## Short exercise
Can you rewrite the entries between the lines holding "Click the dashed-box" and "Click the bullet text 输卵管异常 [816, 279]", inclusive, with every coordinate in their answers rescaled by 1.6 and rounded to a whole number, halves up? Keep each request with its answer, and leave the requests' wording and any numbers in them unchanged.
** start Input material **
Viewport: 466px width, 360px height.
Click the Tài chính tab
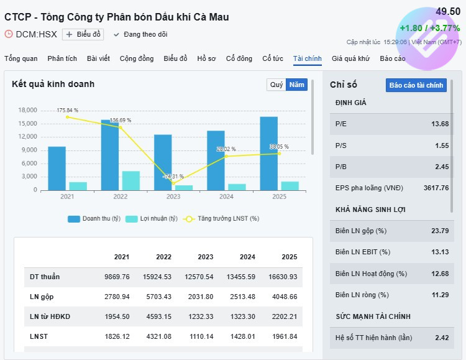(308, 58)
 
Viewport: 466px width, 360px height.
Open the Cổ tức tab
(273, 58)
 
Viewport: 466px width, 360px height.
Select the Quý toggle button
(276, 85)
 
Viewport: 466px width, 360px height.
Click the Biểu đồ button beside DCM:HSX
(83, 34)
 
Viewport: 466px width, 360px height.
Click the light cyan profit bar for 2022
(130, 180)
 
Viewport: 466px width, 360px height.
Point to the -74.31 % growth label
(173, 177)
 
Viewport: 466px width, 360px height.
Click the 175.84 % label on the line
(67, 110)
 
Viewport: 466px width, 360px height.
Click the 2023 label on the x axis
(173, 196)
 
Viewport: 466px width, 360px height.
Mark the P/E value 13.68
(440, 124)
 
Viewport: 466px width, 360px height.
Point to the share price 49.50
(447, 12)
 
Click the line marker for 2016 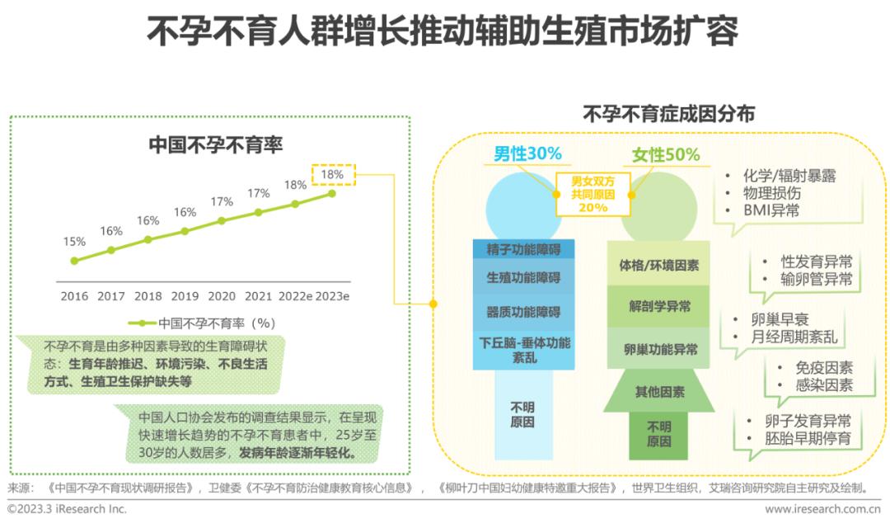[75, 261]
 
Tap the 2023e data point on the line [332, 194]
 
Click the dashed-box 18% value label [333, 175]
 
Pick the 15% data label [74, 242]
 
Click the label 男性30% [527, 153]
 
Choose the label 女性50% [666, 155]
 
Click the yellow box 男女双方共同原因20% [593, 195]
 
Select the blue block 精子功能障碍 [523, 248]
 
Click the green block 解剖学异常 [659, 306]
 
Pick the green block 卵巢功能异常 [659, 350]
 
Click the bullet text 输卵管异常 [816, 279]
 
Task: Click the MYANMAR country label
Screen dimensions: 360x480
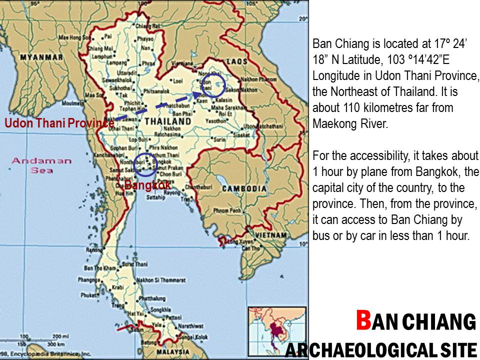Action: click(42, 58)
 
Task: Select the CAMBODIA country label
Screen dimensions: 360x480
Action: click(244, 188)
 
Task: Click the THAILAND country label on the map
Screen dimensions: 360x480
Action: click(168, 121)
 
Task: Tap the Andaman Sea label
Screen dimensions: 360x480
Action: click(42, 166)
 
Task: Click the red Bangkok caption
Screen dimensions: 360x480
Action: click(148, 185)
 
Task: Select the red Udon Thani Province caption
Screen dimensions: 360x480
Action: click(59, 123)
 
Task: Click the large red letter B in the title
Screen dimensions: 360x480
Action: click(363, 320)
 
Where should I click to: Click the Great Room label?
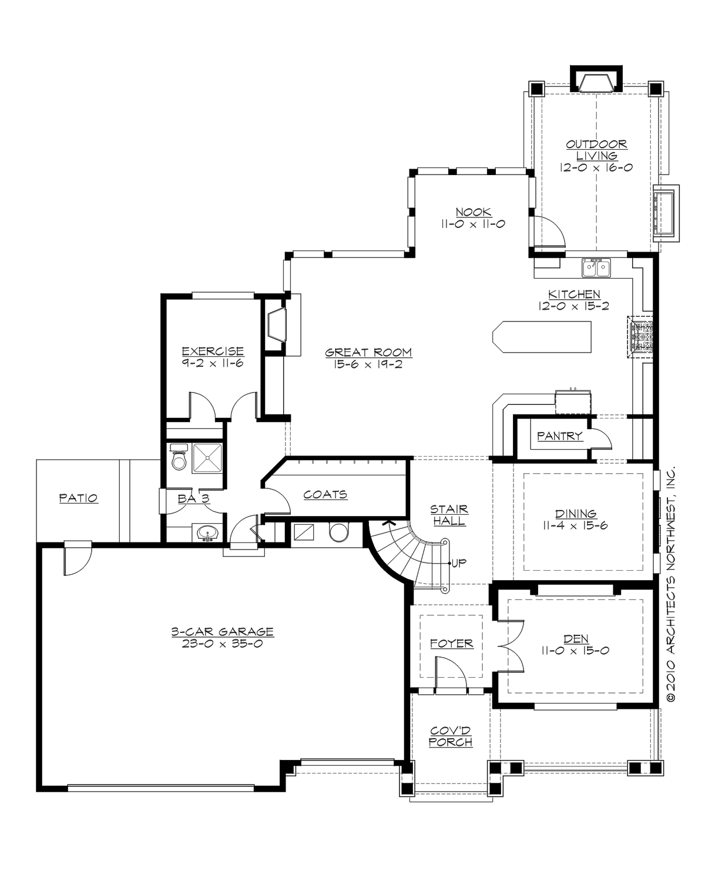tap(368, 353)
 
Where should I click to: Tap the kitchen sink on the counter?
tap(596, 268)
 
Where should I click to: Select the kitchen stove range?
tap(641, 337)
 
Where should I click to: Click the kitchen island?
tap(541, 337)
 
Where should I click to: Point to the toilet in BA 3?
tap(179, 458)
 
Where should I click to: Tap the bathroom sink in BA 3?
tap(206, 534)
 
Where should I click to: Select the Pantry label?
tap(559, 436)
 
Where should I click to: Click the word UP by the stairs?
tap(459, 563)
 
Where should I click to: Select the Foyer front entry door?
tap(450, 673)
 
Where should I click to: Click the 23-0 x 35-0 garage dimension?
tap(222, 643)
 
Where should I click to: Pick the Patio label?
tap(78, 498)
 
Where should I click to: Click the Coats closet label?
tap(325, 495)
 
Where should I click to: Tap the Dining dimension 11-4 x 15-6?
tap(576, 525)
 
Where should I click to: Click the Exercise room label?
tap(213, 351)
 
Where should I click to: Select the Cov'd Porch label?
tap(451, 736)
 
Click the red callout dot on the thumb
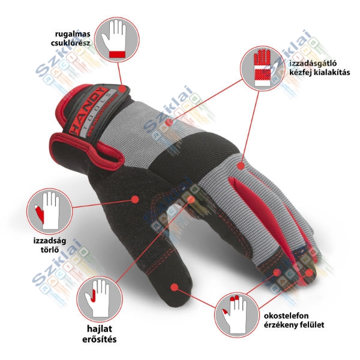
** end Input material **
## Written solution
Click the dashed-box 18% value label [533, 280]
 
Pick the 15% data label [118, 387]
 
Click the label 男性30% [843, 245]
 
Choose the label 女性50% [1066, 248]
 
Click the yellow box 男女双方共同原因20% [949, 312]
 
Select the blue block 精子功能障碍 [837, 397]
 
Click the green block 解剖学异常 [1054, 490]
 
Pick the green block 卵巢功能异常 [1054, 560]
 
Click the bullet text 输卵管异常 [1306, 446]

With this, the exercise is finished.